The screen: the good and the not so good
The screen itself is a backlit monochrome 640 x 480 LCD that measures 9.5" diagonally. The very legible screen has good contrast and brightness. Both are controlled by sliding controls at the bottom of the screen. The surface of the screen offers just the right amount of resistance for writing. Since the MediaPro uses a touch sensitive digitizer, you do not need an expensive pen with batteries. Any passive stylus will do. You can even operate applications with your fingers.
AMS economized by designing the MediaPro with a detachable screen. Open two latches and the screen comes off. You then turn it around and pop it back in, thus converting the MediaPro into a pen tablet with a screen facing upwards. You don't even have to turn off the computer to switch the screen around.
Overall, the MediaPro's screen has its pros and cons. The good news is that it exists, thus making pen power available on a Pentium notebook. It also works quite well, has little ghosting, and offers decent contrast. The not so good news is that in this day and age of 10.4" active matrix color displays, a 9.5" monochrome screen looks small and murky. Also, much of the multimedia functionality that this machine is capable off requires an active matrix screen.

Audio included
The MediaPro comes with an Adlib and Sound Blaster Pro compatible audio subsystem, an internal microphone, a MIDI interface, a 16-bit analog-to-digital/digital-to-analog converter, stereo output, and a stereo mixer. Voyetra's Audiostation, MIDI Orchestrator, Audio Calendar, and a number of audio utilities get you started.

Sizzling Performance
As was to be expected, performance is where the MediaPro really shines. Using the Ziff Davis PCBench 8.0 and WinBench 4.0 benchmarks, the machine blasted to a 78.76 processor score, several times faster than any other pen machine we've tested. A very credible local bus video subsystem and good disk performance resulted in an overall DOSMark score of 470.72, roughly twice that of a good 486 pen system, and beating our previous speed champion, the Hyperdata 320 by 165 points. While we expected exceptional performance, we were skeptical about battery life. However, the MediaPro put in a more than respectable showing, running 2:22 hours in continuous use with standard power management settings. This is less than the old IBM ThinkPad 750P (5:07 hrs) or the Compaq Concerto (4:23 hrs), but much better than the Hyperdata 320 and, despite the Pentium processor, better than a number of far slower pen systems. In automotive terms, look at it as a Corvette getting 20MPG.

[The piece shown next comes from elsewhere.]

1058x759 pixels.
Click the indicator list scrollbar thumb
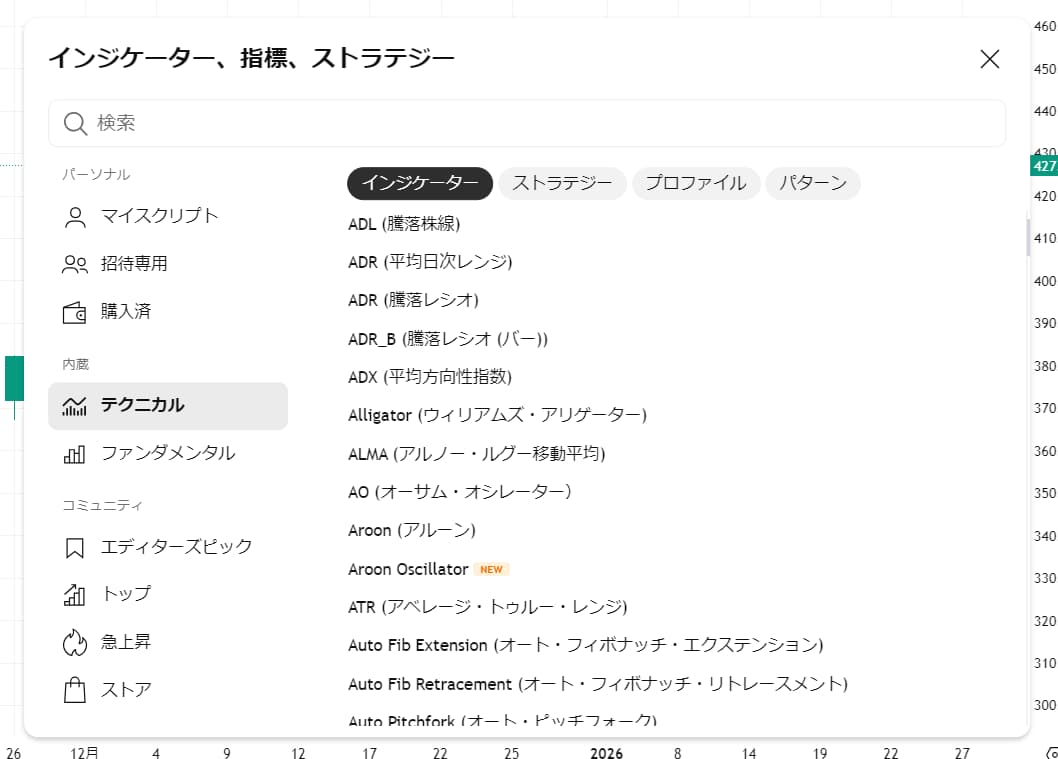point(1027,238)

Price: surprisingly affordable
What does all this power cost? Not as much as you'd think. The AMS MediaPro with a 90MHz Pentium processor, 8MB of RAM, the pen option, and a 540MB hard disk goes for a surprisingly affordable $3,372.

Bottom line
As of this writing, if it's Pentium speed you need in a pen system, the AMS MediaPro is your machine. Due to its 90MHz Pentium processor, intelligent design, a surprisingly affordable price, and surprisingly good battery life, the AMS MediaPro is a combination that's hard to beat. Of course, we'd love to have a big, bright active matrix color screens and one of those wonderful Wacom pens, but the facts of life are that right now there are only a very small number of pen convertible notebooks on the market, and of those, the AMS MediaPro is far and away the fastest.